Quanto pesano gli atenei italiani nella formazione dei manager del futuro? Quanti studenti internazionali interessati in business administration sceglierebbero l’Italia per studiare e prepararsi al meglio?

Ogni anno il Financial Times stila la classifica dei cento migliori programmi MBA (Master of Business Administration) offerti dagli atenei di tutto il mondo. Alle posizioni più alte della lista, tanto per cambiare, tre atenei americani: Stanford Graduate School of Business, Harvard Business School e University of Pennsylvania Wharton.

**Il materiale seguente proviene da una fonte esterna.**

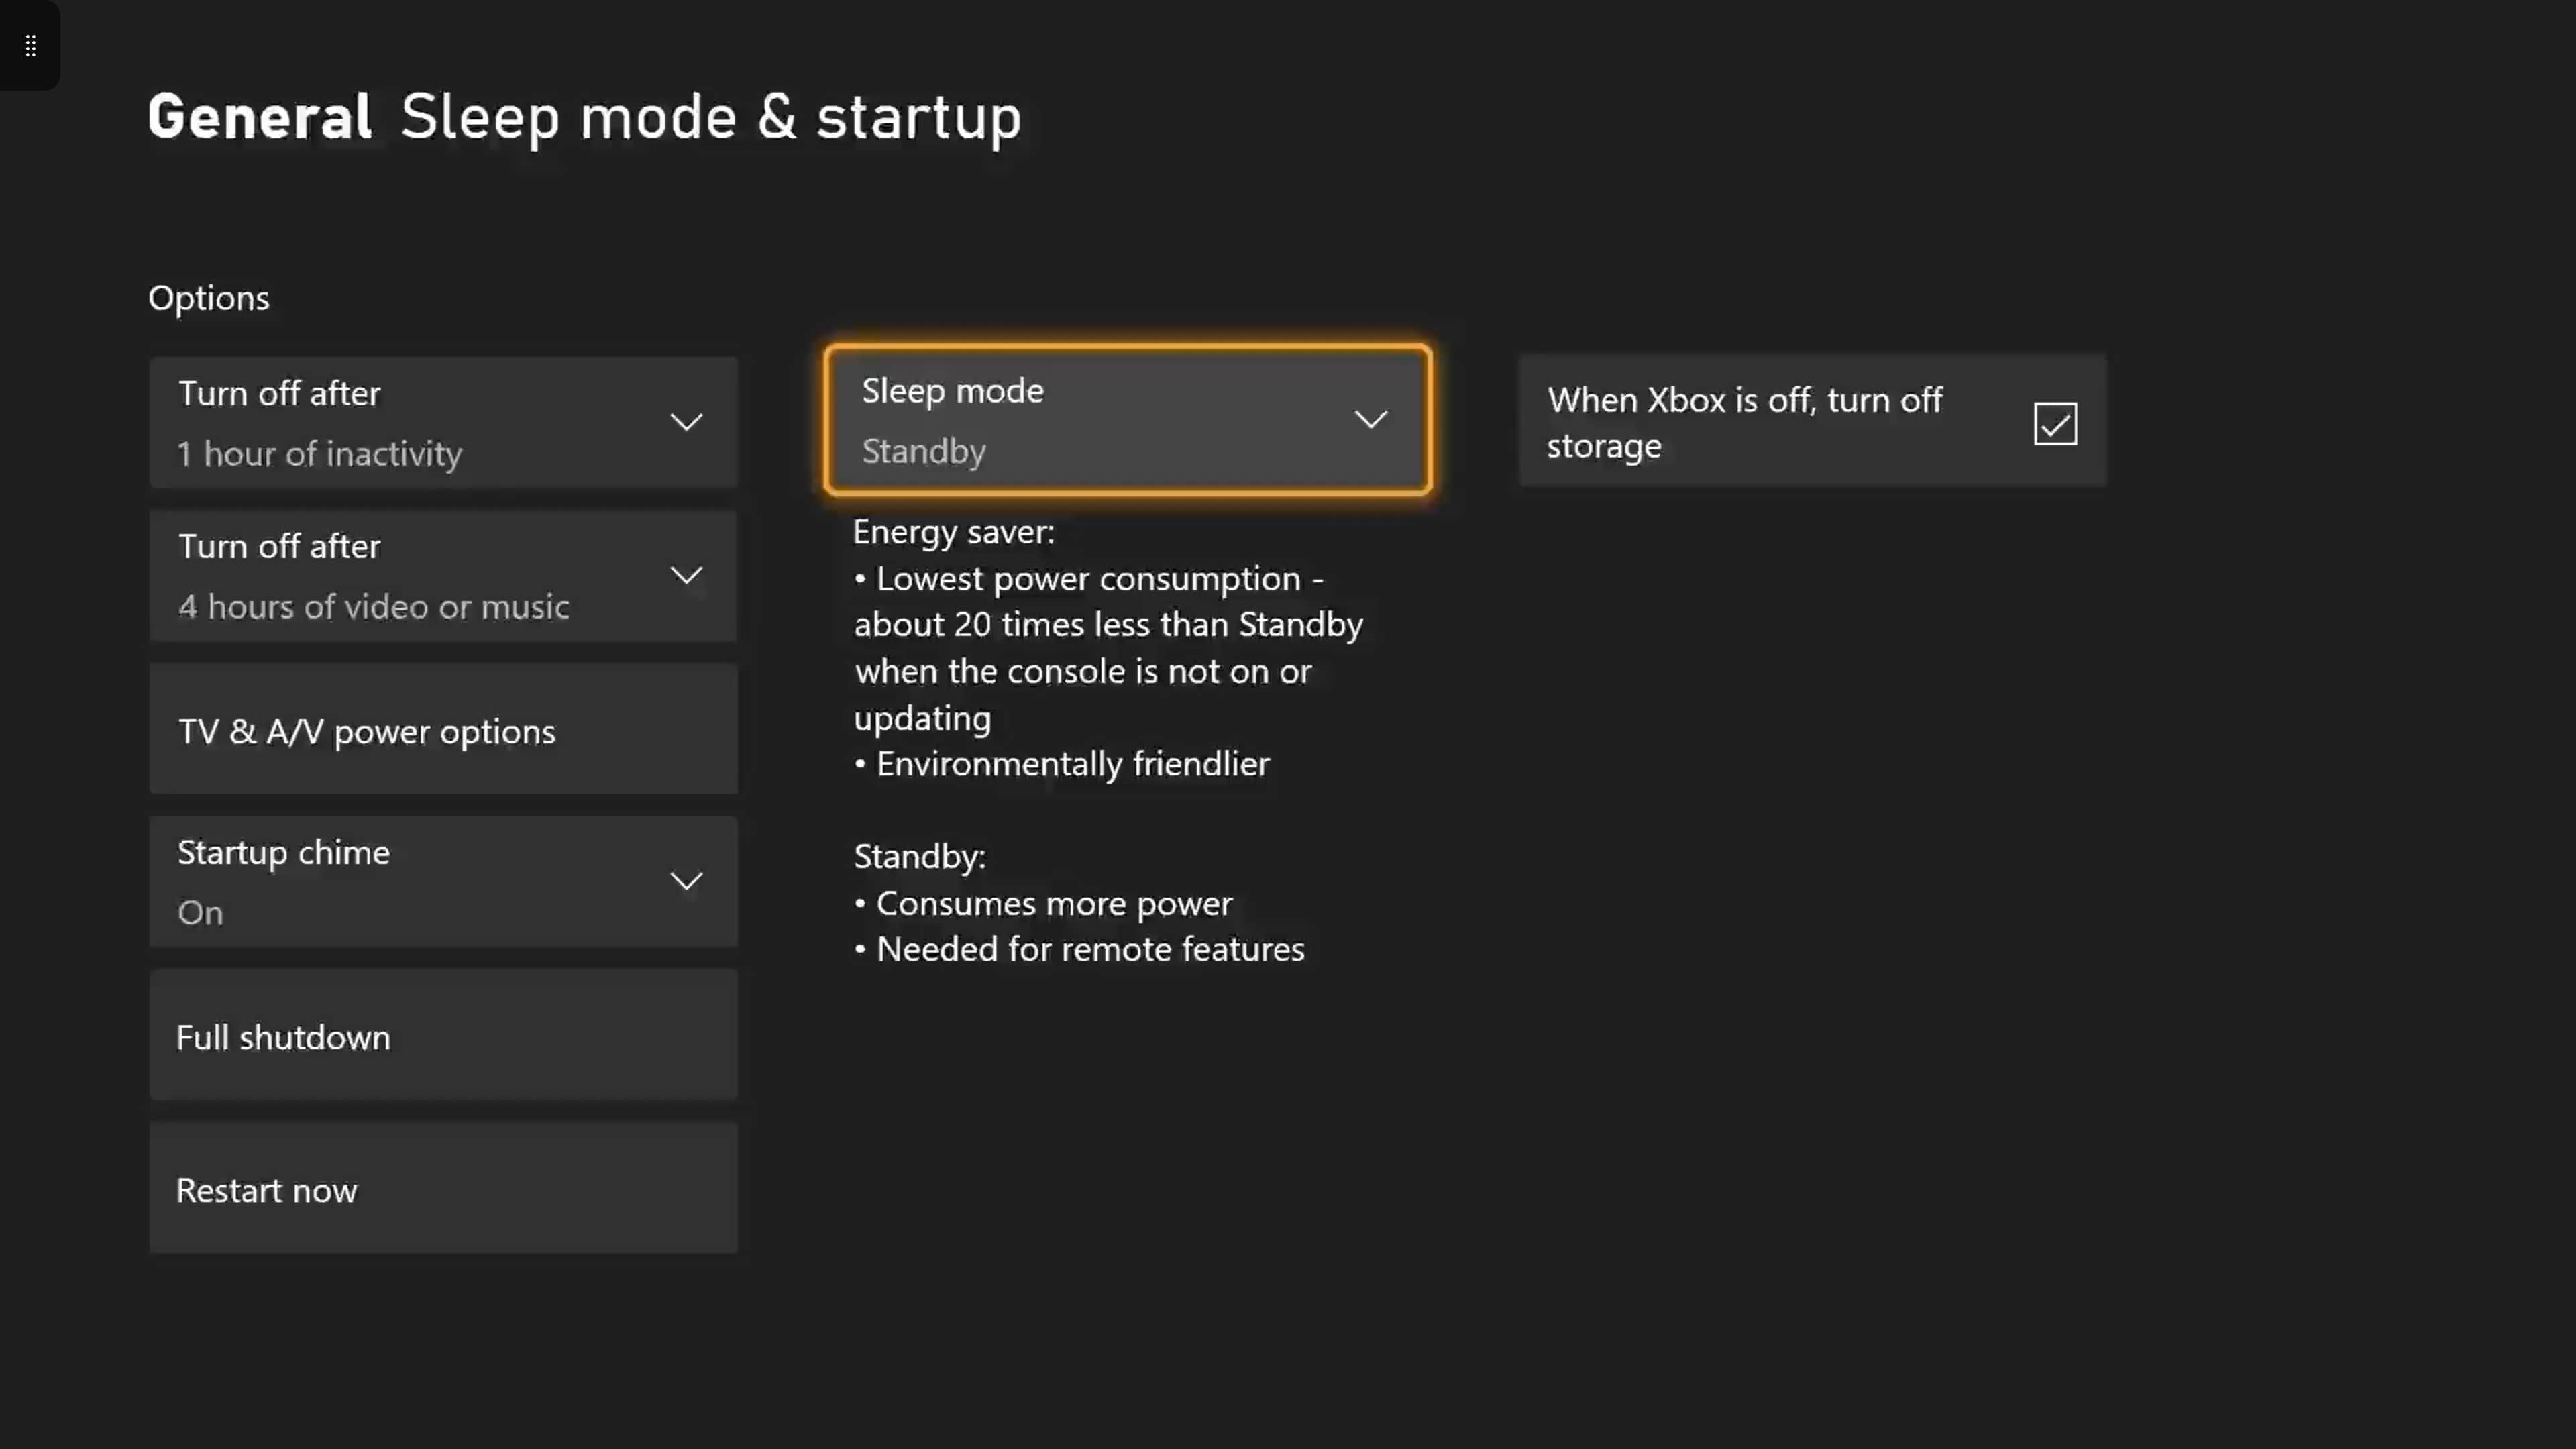The width and height of the screenshot is (2576, 1449).
Task: Click the General breadcrumb heading
Action: [260, 117]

Qualche italiano nel ranking?

Fortunatamente ci stiamo ancora dentro, ma con un solo ateneo: il punto di riferimento per i manager del futuro, in Italia, rimane la SDA Bocconi. Sebbene anche questo stia perdendo posizioni, scivolando dalla posizione 28 alla 42. 

È anche vero che, in generale, risultano ben pochi atenei europei in questa classifica, ma ciò non può considerarsi un alibi sufficiente per far passare sotto silenzio il segnale di un ritardo da colmare. Un ritardo che pesa anche a livello di appeal del nostro sistema di istruzione, che risulta poco in grado di attirare studenti internazionali e spinge gli studenti italiani che desiderano specializzarsi in business administration a cercare fortuna in atenei più qualificati e qualificanti all’estero, contribuendo alla fuga di cervelli che tanto lamentiamo. 

Nel ranking MBA del FT, tra gli atenei europei, sopra l’Italia si trovano, nell’ordine, Francia, Spagna, Svizzera e Olanda. 

No, non c’è la Germania stavolta. Magra consolazione.